Yes you can definitely pass with 20/40 in the morning if you did well in the afternoon. It is overall score that matters...How many correct out of 80 questions.


----------



## LDV

1. Was this your first time taking the exam? Yes

2. How much did you study or prepare for the exam? ~150hrs total (started in Feb, includes a weekend review course)

3. What did you think of the morning? hmmm, a bit different than expected. Finished 1.5 hrs early, went back to check, caught a few mistakes. Expected to score 35/40, think I was closer to 28/40, not as much cushion as I'd hoped for going into the depth.

4. What depth did you take and how would you judge the difficulty? water/env depth. not insanely difficult. some curves. some tricky wording/questions.

5. Do you think you passed? cautiously optimistic. could go either way. I think I was right in the pocket (just failed or just passed). dammit.


----------



## mkc

This is my first time. I think, I made 24/40 in the morning and 26/40 in the afternoon. Will I pass the PE exam?

Thanks in advance for comments!


----------



## Santiagj

1. Was this your first time taking the exam?

Yup

2. How much did you study or prepare for the exam?

About 160-170 hours including a prep course.

3. What did you think of the morning?

I thought it was very straight forward. I used the CERM for most of the questions. There was only a couple questions that blindsided me. One question required the green book which I did not have. The CERM did not go into detail on that topic. I was able to finish with about 20 minutes left over. I think I scored about 36-37/40.

4. What depth did you take and how would you judge the difficulty?

Geotechnical. I also thought it was fair. I had difficulty with a hand full of problems. Got finished 1 hour ahead of schedule. I think I scored around 34-35/40.

5. Do you think you passed? Yup (knock on wood)


----------



## BPE07

1. Was this your first time taking the exam? No, Second

2. How much did you study or prepare for the exam? Close to 60 to 70 hours for this go around. First time in October studied for over 200 hours.
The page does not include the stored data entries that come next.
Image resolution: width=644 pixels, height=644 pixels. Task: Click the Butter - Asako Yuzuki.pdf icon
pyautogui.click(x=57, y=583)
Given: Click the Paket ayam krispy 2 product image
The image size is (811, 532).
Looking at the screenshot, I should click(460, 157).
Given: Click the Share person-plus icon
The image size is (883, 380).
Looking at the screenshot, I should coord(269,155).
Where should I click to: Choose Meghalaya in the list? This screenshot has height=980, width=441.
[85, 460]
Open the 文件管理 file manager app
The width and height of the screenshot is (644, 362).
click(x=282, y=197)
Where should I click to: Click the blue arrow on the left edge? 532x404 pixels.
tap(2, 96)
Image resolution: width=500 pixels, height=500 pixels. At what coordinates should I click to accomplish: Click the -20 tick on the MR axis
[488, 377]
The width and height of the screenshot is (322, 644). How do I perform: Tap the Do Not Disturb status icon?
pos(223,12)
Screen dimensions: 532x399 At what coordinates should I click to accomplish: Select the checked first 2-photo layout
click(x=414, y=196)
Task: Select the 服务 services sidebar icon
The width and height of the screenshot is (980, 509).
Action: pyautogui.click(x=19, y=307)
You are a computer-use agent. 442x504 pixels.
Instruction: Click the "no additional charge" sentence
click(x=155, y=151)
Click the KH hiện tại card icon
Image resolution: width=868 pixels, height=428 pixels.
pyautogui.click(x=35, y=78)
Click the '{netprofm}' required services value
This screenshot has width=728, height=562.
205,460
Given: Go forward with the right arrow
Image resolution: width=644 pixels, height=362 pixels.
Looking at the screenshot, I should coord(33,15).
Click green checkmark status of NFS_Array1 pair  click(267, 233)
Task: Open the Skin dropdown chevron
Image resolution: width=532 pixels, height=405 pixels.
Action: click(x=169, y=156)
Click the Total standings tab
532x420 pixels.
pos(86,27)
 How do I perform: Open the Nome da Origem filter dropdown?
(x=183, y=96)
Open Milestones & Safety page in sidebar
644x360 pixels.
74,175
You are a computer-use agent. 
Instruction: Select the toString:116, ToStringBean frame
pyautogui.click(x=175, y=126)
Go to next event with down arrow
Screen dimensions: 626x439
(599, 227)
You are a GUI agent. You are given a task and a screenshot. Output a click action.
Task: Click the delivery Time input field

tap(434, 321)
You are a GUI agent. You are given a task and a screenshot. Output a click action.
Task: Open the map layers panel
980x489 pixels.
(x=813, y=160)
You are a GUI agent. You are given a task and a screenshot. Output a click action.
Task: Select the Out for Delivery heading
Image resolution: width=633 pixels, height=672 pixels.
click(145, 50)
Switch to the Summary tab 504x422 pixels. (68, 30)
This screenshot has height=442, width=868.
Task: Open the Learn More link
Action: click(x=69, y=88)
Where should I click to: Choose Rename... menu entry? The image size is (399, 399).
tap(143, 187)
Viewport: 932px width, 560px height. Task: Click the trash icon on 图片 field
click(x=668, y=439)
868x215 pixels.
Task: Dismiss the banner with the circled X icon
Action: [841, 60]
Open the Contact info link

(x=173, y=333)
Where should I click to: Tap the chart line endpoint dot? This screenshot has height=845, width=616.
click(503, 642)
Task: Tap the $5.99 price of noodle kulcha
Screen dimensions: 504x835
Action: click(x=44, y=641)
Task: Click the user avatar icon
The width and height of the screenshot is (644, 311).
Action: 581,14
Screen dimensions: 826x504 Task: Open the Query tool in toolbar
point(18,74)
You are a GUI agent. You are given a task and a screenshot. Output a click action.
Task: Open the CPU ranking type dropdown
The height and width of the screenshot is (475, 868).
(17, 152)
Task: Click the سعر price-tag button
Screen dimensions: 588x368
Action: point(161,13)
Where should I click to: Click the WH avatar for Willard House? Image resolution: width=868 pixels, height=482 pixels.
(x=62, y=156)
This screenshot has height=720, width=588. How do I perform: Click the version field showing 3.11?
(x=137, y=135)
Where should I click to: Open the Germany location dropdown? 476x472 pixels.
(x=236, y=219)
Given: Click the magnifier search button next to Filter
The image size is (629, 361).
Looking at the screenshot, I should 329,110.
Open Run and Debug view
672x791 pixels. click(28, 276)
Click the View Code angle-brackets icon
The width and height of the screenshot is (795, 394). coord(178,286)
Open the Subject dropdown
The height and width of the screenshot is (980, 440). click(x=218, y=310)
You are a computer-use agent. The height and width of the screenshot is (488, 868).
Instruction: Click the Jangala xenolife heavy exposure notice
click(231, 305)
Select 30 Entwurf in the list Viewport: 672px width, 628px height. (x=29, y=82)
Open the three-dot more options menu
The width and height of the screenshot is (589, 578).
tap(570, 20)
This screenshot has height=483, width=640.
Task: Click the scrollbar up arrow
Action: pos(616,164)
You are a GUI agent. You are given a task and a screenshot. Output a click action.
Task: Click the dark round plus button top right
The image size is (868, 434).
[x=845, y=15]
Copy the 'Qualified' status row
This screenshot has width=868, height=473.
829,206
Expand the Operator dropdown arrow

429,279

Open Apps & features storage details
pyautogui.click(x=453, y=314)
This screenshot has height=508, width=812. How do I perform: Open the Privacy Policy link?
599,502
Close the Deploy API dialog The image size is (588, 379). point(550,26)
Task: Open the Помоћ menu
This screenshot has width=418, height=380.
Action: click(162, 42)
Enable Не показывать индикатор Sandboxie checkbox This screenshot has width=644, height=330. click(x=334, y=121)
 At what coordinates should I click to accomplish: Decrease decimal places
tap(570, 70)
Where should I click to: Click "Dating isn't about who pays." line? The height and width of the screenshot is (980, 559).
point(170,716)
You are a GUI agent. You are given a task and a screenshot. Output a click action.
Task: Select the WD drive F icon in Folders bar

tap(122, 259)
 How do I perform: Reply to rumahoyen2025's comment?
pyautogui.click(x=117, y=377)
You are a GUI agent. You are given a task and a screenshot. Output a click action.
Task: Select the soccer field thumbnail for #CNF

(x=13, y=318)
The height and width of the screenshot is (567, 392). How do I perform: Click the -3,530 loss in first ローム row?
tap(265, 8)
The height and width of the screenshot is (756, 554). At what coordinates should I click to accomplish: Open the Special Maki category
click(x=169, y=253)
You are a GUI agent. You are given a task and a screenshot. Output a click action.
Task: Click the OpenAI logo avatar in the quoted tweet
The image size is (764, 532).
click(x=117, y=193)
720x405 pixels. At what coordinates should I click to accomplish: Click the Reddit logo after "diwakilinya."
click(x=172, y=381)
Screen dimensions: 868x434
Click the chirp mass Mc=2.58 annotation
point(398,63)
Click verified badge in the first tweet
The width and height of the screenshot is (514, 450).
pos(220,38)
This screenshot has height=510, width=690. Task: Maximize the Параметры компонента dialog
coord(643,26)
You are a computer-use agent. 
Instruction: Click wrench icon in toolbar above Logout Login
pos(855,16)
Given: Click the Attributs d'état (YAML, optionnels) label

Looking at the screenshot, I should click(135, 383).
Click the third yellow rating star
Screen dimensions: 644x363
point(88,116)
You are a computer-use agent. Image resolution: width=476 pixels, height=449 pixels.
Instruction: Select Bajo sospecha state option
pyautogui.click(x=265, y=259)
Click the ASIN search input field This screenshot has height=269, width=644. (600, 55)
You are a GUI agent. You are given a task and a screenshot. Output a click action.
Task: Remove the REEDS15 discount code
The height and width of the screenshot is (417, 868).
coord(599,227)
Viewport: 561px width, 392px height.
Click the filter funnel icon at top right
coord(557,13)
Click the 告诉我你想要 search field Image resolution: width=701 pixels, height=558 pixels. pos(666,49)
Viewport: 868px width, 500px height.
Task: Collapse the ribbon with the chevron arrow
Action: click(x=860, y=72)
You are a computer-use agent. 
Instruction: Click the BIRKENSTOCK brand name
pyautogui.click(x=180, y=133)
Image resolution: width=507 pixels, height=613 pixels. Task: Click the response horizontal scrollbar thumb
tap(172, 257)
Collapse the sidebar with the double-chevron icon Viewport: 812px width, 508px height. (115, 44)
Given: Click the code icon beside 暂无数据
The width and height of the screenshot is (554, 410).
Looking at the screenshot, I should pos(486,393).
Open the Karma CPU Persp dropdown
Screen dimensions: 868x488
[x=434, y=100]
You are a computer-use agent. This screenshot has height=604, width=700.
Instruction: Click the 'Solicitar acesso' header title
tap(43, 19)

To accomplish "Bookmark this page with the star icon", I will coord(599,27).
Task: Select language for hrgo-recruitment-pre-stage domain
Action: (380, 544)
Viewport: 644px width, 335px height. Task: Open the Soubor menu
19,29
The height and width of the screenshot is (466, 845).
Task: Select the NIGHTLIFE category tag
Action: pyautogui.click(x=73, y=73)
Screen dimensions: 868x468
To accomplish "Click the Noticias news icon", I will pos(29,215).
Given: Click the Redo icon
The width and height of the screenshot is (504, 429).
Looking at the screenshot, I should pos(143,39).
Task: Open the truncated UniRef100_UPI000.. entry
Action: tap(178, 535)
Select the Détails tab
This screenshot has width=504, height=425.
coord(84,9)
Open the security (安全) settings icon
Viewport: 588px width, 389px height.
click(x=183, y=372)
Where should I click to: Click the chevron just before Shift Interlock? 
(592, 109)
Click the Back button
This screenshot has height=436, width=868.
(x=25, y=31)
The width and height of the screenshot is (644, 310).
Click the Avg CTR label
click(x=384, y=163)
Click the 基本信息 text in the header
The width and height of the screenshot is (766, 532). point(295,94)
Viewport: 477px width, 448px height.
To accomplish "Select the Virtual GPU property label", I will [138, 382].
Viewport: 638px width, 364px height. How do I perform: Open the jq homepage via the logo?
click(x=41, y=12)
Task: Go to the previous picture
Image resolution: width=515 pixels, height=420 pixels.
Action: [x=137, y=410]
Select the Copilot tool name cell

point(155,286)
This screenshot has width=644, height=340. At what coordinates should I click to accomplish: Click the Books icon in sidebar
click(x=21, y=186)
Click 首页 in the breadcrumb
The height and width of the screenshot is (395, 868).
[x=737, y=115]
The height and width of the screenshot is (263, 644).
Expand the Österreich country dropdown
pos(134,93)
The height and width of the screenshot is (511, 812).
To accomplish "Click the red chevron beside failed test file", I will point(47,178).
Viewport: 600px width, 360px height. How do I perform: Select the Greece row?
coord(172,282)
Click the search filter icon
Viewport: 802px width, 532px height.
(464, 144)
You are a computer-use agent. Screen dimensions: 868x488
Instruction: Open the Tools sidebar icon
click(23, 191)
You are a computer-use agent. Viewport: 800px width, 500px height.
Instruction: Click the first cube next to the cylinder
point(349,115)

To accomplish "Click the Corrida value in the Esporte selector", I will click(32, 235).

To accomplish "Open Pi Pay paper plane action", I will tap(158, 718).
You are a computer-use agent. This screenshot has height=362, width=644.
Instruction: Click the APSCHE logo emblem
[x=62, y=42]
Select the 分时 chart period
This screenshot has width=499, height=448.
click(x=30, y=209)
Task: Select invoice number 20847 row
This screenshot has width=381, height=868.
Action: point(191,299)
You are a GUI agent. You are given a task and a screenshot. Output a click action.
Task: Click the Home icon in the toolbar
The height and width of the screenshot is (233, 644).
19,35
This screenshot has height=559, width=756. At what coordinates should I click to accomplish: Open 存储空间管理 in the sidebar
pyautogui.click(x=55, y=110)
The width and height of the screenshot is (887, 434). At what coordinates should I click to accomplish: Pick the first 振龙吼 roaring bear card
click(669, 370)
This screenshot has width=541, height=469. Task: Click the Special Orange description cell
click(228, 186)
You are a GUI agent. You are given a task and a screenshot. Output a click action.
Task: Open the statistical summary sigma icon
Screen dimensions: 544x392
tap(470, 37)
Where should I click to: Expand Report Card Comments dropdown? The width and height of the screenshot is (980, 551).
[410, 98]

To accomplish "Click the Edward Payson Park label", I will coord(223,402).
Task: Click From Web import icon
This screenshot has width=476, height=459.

3. What did you think of the morning? Strait forward and used the CERM for the whole thing. 30/40 most likely.

4. What depth did you take and how would you judge the difficulty?

Structural. Literally felt like a midget was under my desk punching me in the nuts the entire time. I kept turning the pages looking for a question I could answer. Nope.

5. Do you think you passed? No. Most likely will go again in October but will change my afternoon module to Geotechnical.


----------



## charliemr80

1) Yes

2) 150-200 hrs including review course

3) As expected, think I did OK.

4) Transportation - As others have said felt blindsided, I did all of the practice probs/exams for NCEES &amp; PPI and it was not what I was expecting, really disappointed having put a lot of effort into studying.

5) 50/50 right now after the afternoon session, felt really good at lunch!!


----------



## Parks and Rec

1. Was this your first time taking the exam?

Yes, Civil- Transportation

2. How much did you study or prepare for the exam?

300 hours, including ITRE review course in the fall.

3. What did you think of the morning?

Pretty simple, not very tricky

4. What depth did you take and how would you judge the difficulty?

Civil- Transportation- Pleasantly surprised with the difficulty. Plenty of look-up type questions, not many excessively in-depth calculations

5. Do you think you passed?

Hopefuly, I felt good leaving the test. We'll see in 10-12 weeks.


----------



## socalcivil

I didn't see this thread last time ... here's how I would have answered after taking it in October 2008:

1. Was this your first time taking the exam?

Yes.

2. How much did you study or prepare for the exam?

~80 hours over about three months, plus a (mostly useless) 20-hour class.

3. What did you think of the morning?

Surprisingly easy. EIT-level difficulty.

4. What depth did you take and how would you judge the difficulty?

Enviro/WR. I thought it wasn't difficult, but fortunately, I work in enviro/WR and just recently completed a Master's in civil/enviro. If I had gone in with just work experience and my Bachelor's from ten years ago, it would have been difficult.

5. Do you think you passed

Yes.

Result: I did pass. However, I'm in California, and only passed two of the three required parts (8-hour &amp; surveying), so I still have to pass the seismic test.


----------



## SPSUEngineer

mkc said:


> This is my first time. I think, I made 24/40 in the morning and 26/40 in the afternoon. Will I pass the PE exam?Thanks in advance for comments!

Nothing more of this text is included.